CUERNAVACA, MOR.- Las negociaciones comerciales con el presidente de Estados Unidos, Donald Trump, son complejas debido a su visión proteccionista y a la intención de trasladar plantas manufactureras a su país, admitió este viernes la presidenta Claudia Sheinbaum.
Advirtió que esa política modificó la dinámica económica mundial y las condiciones de la relación comercial entre México y Estados Unidos.
“Es complejo. Primero, porque cambia completamente la dinámica mundial. El presidente Trump tiene una visión de reindustrializar Estados Unidos, de que la manufactura que salió fuera de Estados Unidos, principalmente a China, a otros países de Asia, y también a México o a Canadá, y a otros países, regrese a Estados Unidos”, reconoció.
Sheinbaum explicó que Trump busca recuperar la manufactura trasladada durante las últimas décadas a otros países.
La mandataria consideró difícil que toda esa industria regrese a territorio estadounidense debido a la disponibilidad y especialización de la mano de obra.
“Nosotros consideramos que difícilmente va a regresar toda esa industria a Estados Unidos. Desde la mano de obra, porque también se pierde calificación en la mano de obra”, dijo.
“Los trabajadores mexicanos son los mejores en la industria automotriz de todo el mundo. México logró una especialidad en la producción de automóviles, de aeronaves, muy, muy calificada. Entonces, nosotros creemos que eso va a ser muy difícil”.
Sheinbaum indicó que el gobierno estadounidense utiliza los aranceles para encarecer las importaciones e incentivar que las empresas trasladen sus plantas a ese país.
“¿Qué busca con los aranceles? Pues que sea muy caro importar para ellos. Entonces, como sería muy caro importar, pues hipotéticamente las plantas se van a ir a Estados Unidos. Ésa es su visión”, explicó.
Sostuvo que México, en contraste, defiende la integración económica construida desde la entrada en vigor del primer tratado comercial de América del Norte, en 1994.
“Somos una región que ya tiene una vinculación económica muy grande. Fueron, desde el primer tratado comercial en 1994 a la fecha, muchos años de empresas, productos que se fabrican en los tres países, que se interconectan, que se busca cuál es la mejor forma de hacerlo. Esa articulación económica que existe hoy entre los tres países es muy difícil de separar”, sostuvo.

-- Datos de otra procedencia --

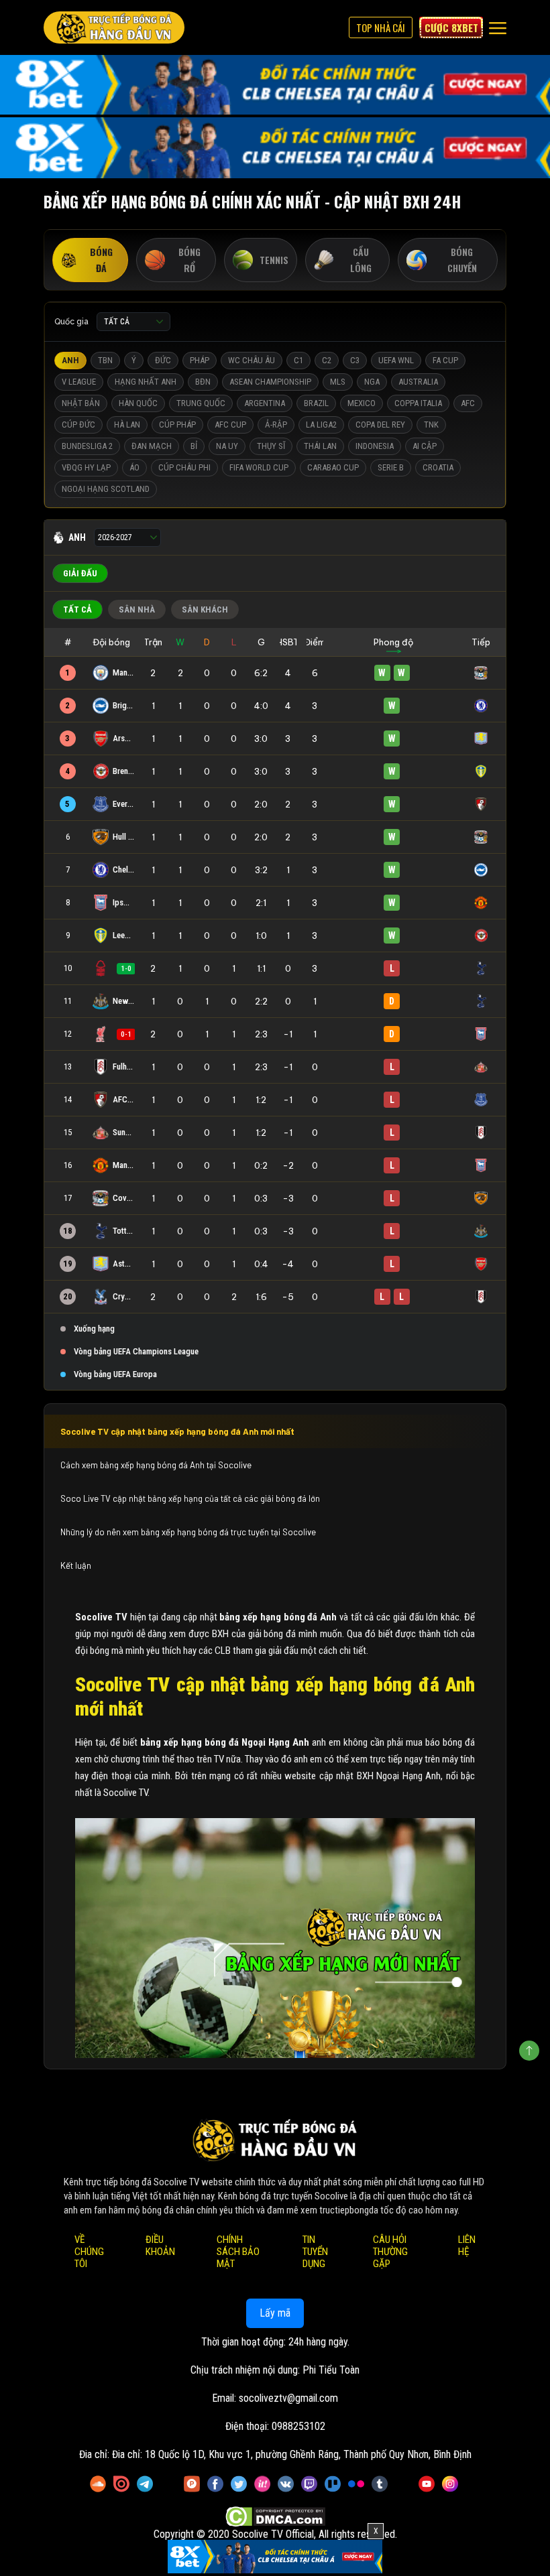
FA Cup (445, 360)
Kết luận (75, 1565)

La presidenta aseguró que cada empleo generado en México por las cadenas productivas representa al menos dos puestos de trabajo en Estados Unidos, debido al intercambio de componentes entre ambos países.
Explicó que los productos cruzan varias veces la frontera durante su fabricación, por lo que las inversiones instaladas en México también generan empleos en territorio estadounidense.
“Está demostrado que el que haya un trabajo en México representa dos trabajos en Estados Unidos, al menos. O sea, no es que disminuyan los empleos en Estados Unidos por fabricarse en México. Repito, porque no todo se fabrica en México, sino que se fabrica aquí, se fabrica allá, regresa, va, regresa, va. Son empleos en los dos lados de la frontera”, afirmó.
Sheinbaum rechazó que el crecimiento de Estados Unidos se produzca a costa del desarrollo mexicano y afirmó que la estabilidad regional requiere prosperidad a ambos lados de la frontera.